I turn around, and head for the bathroom, beating Mike to it (that’s what you get for scaring the crap out of me, payback’s a bitch and so am I). I’m in the bathroom, doing my thing, making Mike wait, and I go to wash my face and notice, in the mirror, the black blob on the towel rack behind me.
I almost scream, and then I realize that the only black furry thing that lives in the house is Monkey, Ninja Cat. And, most certainly, the black blob is my cat.
Yes, that is a cat. And yes, he’s really that dark in real life, except he’s not.
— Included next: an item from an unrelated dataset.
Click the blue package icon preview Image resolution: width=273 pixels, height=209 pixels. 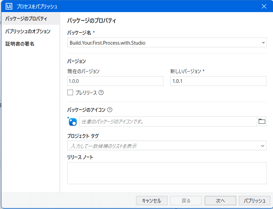(73, 122)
You are looking at a black on black STRIPED cat. Yes, my cat, he is stripey.
He’s also a Ninja cat, which I love about him. There have been numerous nights that he’s scared the crap out of me, simply by meowing in the dark. Being black, you can’t see him in the dark.
Sometimes, he’s quite normal. He likes to play in bags. Too bad those bags are canvas and not paper…
He’s a firm believer in keeping his friends close and his enemies closer.
And like a ninja (and most cats), he’s very agile. He likes to climb our screen door, and sometimes, he climbs *over* the top of the door when you open it, which makes it impossible to close the door.
Like all cats, he’s also curious.
But if his curiosity doesn’t lead him to what he wants (in this case, it was determining whether or not the camera dispensed food. Notice the look he’s giving me. Yeah- he’s not pleased that camera doesn’t give him food).
He’s also not pleased that I’m telling you all about his Super Secret Ninja Skills.
Note to self: lock bedroom door tonight.